Outro facto. Assistiu-se através da comunicação social ao PR a contactar nos dias 23 e 24 de Novembro os produtores das vacinas Covid-19. Para quê tamanha encenação e publicitação? É sabido que a Comissão Europeia encomendou vacinas e as colocará à disposição de cada país segundo o critério da população e em local/locais designados pelos governos. Mas não contente com isso também se soube que Belém contactou o Rei de Espanha a este propósito. Apetece perguntar: a que propósito?! E de tudo isto os jornais foram-se enchendo.

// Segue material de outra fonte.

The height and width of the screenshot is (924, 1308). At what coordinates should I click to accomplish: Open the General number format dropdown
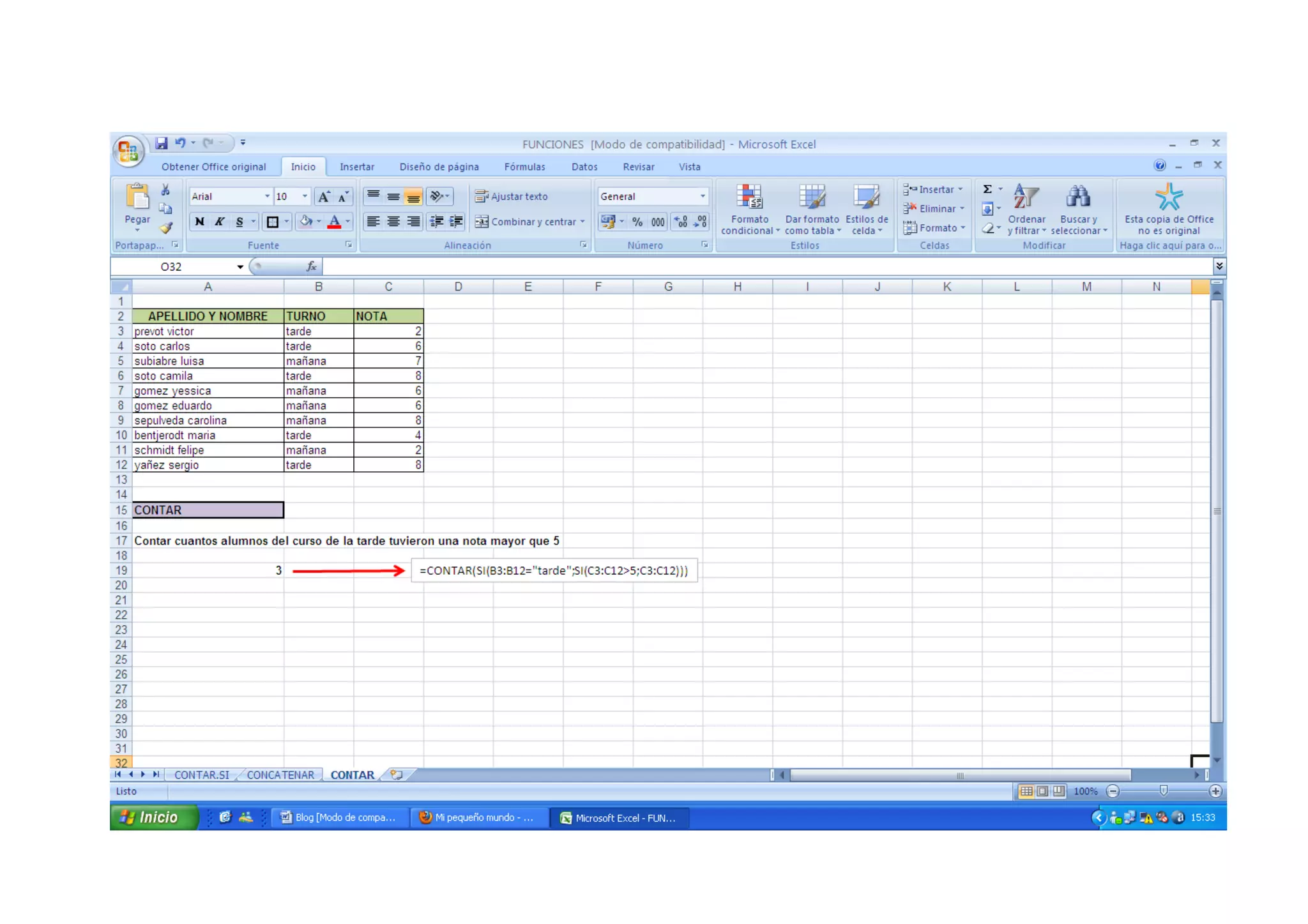point(703,197)
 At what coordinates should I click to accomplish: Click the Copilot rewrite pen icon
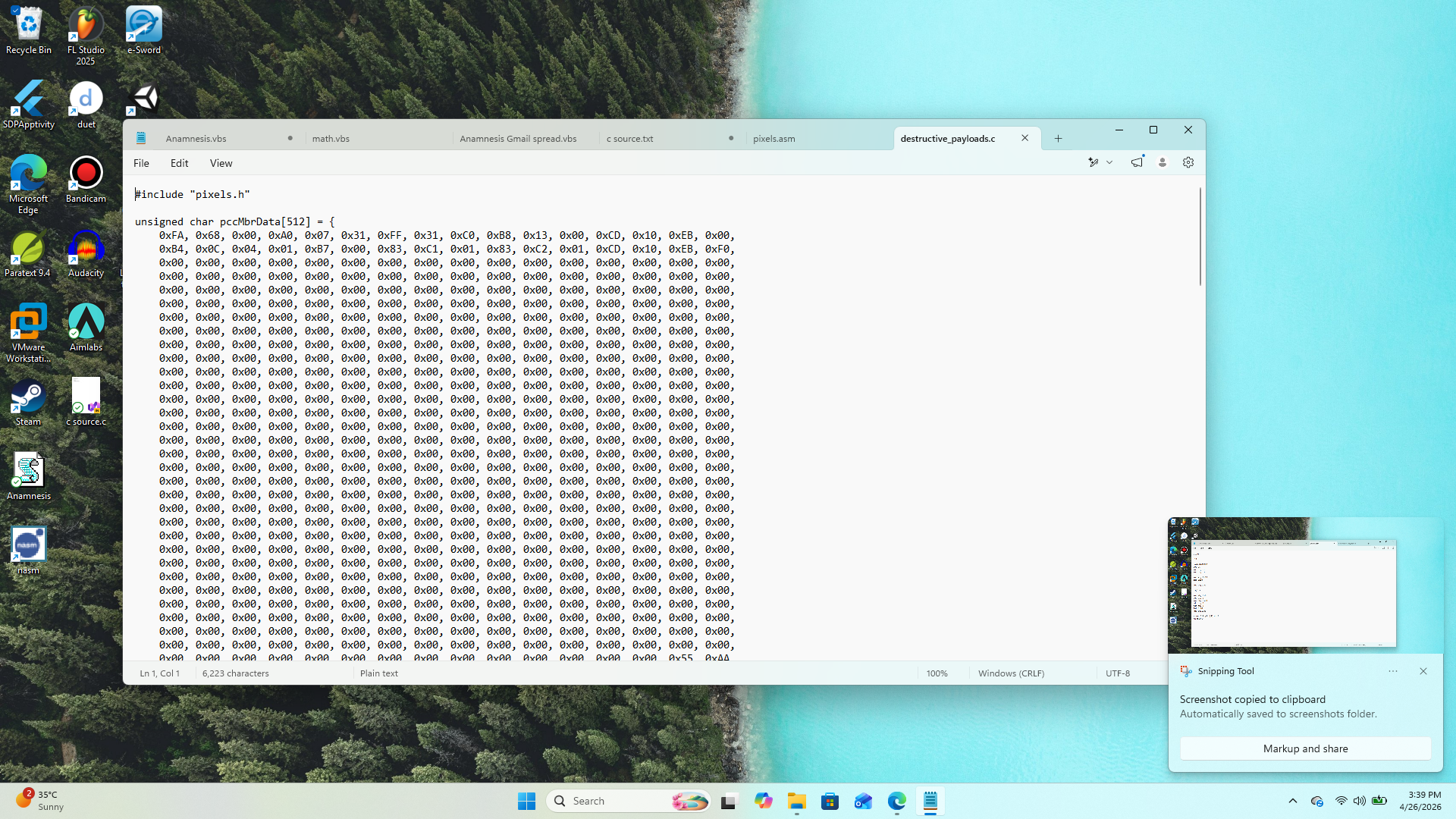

Parecem-me contactos a mais e alguns pouco ajustados e só invoco casos recentes. Não vejo qual é a mais-valia para a solução dos graves problemas de pandemia e económicos que o país atravessa. Muita desta sofreguidão do Presidente em aparecer na primeira fila perturba o ambiente e cria ruído desnecessário.

Muitos comentadores dizem ah! Marcelo Rebelo de Sousa é mesmo assim, sempre se intrometeu em demasia em áreas que não são da sua alçada. Estes factos revelam isso, condicionam a gestão do Governo e de algum modo desprestigiam a sua acção.

Em problemas fundamentais impede mesmo a iniciativa governamental. Temos o caso da regionalização do território que o Governo admitiu não avançar porque o Senhor Presidente veta.

No meio disto tudo, quero deixar expresso que defendo a cooperação entre os órgãos de soberania no sentido de fazer avançar o País, mas com o devido respeito das áreas de competência de cada um. Uma coisa é a política de influência e a concertação de acção, outra bem diferente é a intromissão e a publicitação de tudo para colher os dividendos e a apropriação da parte boa.

Este “bloco central”, em que de algum modo o País se move, distorce francamente a realidade social e política, gera instabilidade, aprofunda as fragilidades existentes e tende a inclinar os seus destinos em sentido divergente do rumo actual.

O autor escreve de acordo com a antiga ortografia.